### Information provided

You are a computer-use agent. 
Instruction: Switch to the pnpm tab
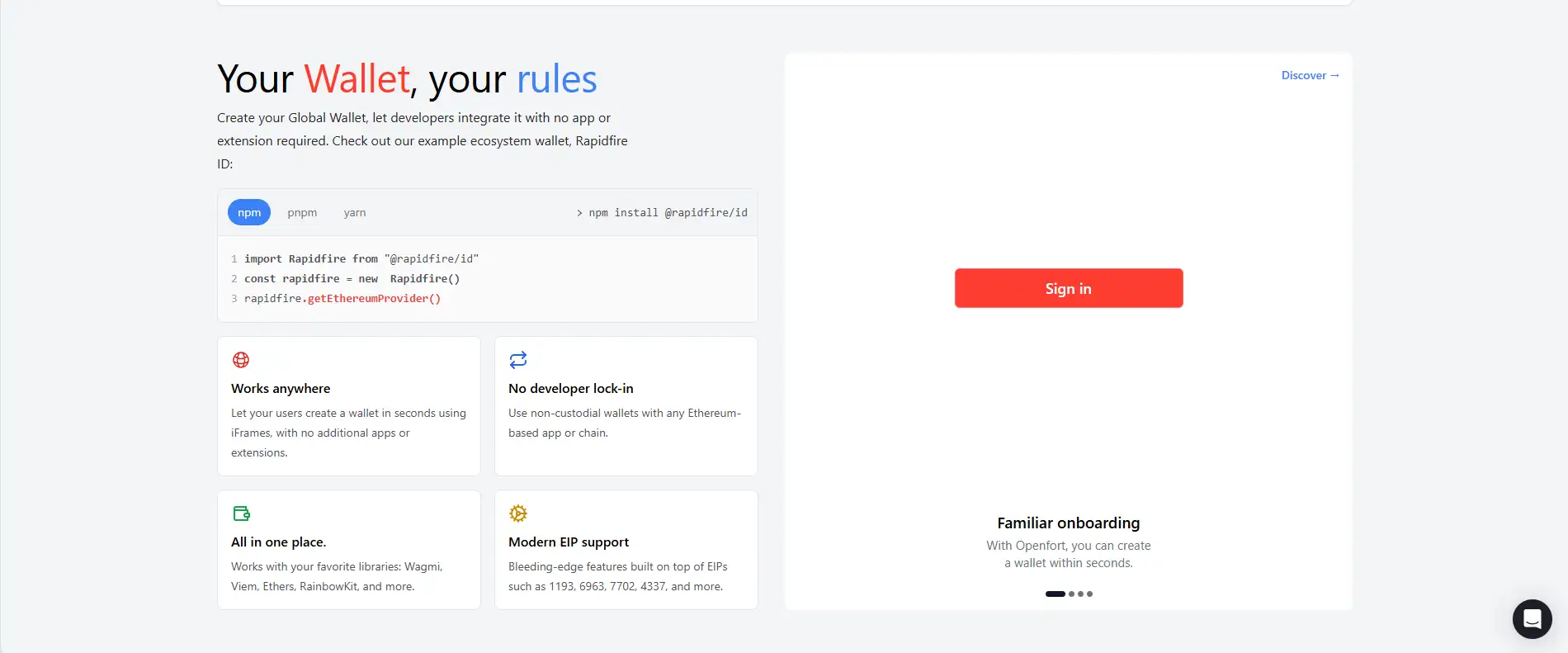pyautogui.click(x=302, y=213)
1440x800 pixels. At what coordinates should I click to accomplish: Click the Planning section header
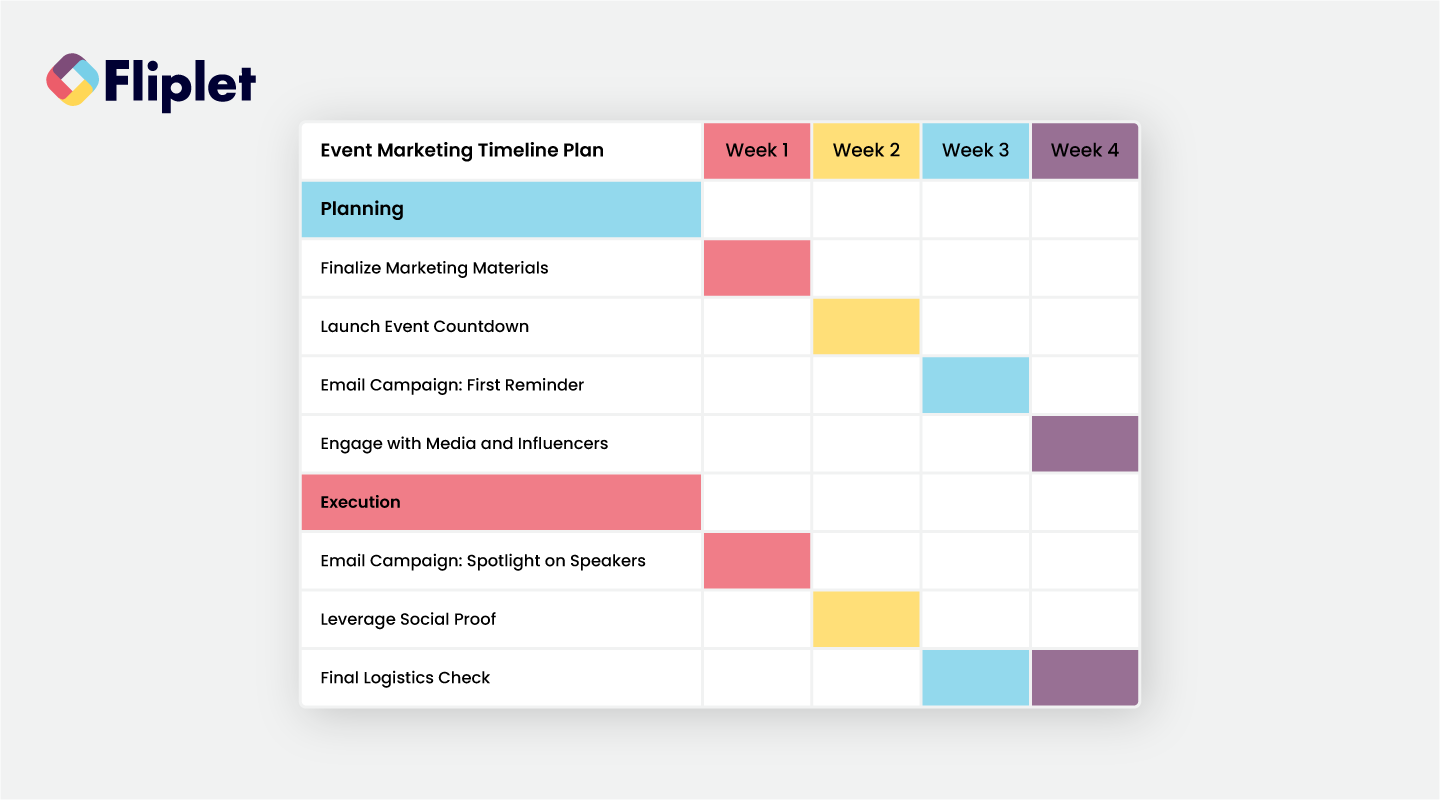[501, 209]
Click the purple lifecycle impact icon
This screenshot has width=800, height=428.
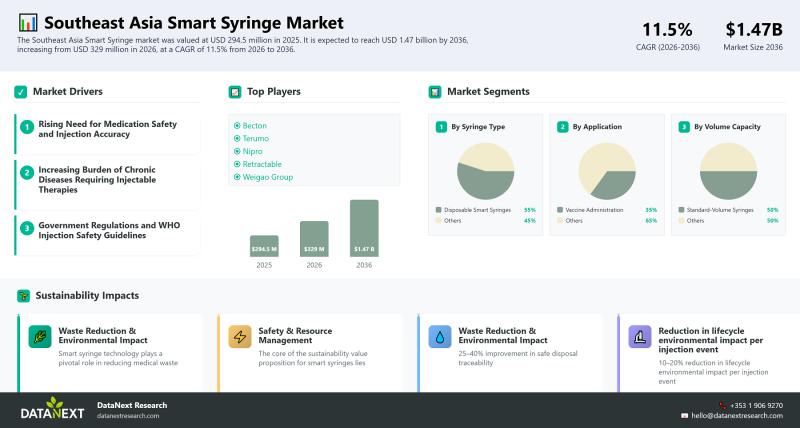tap(640, 337)
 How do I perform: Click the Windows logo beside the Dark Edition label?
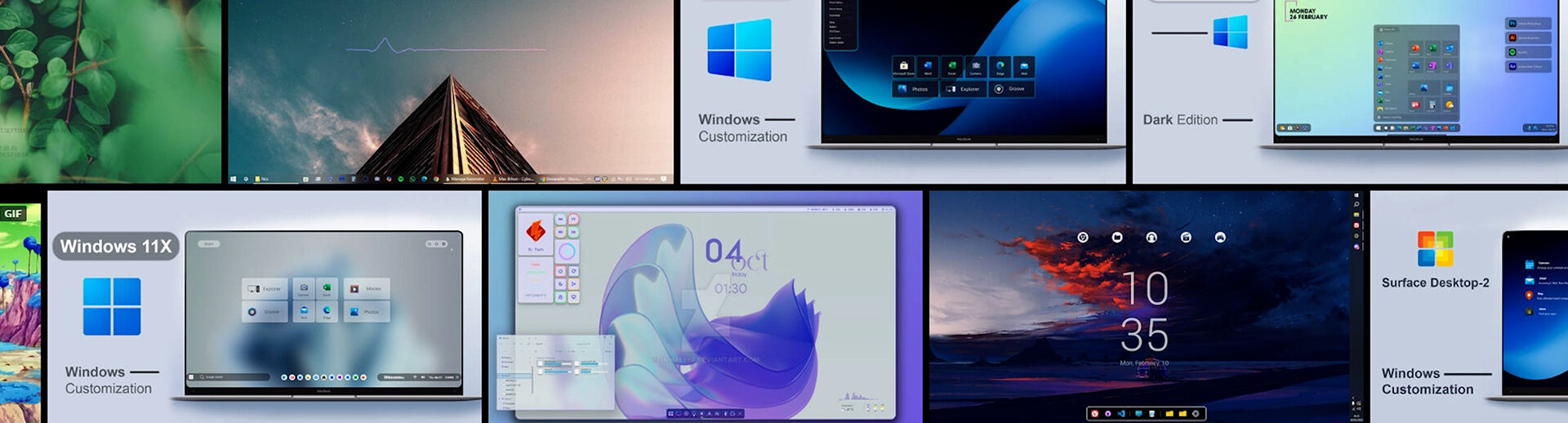click(1230, 33)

### What to work on
Only the pictures may be dropped; print every record exactly as given.

### Completed task
You are a computer-use agent. 
Instruction: Switch to the pnpm tab
pyautogui.click(x=302, y=213)
1440x800 pixels. At what coordinates should I click to accomplish: Click the Planning section header
[501, 209]
Click the purple lifecycle impact icon
This screenshot has width=800, height=428.
tap(640, 337)
 How do I perform: Click the Windows logo beside the Dark Edition label?
click(1230, 33)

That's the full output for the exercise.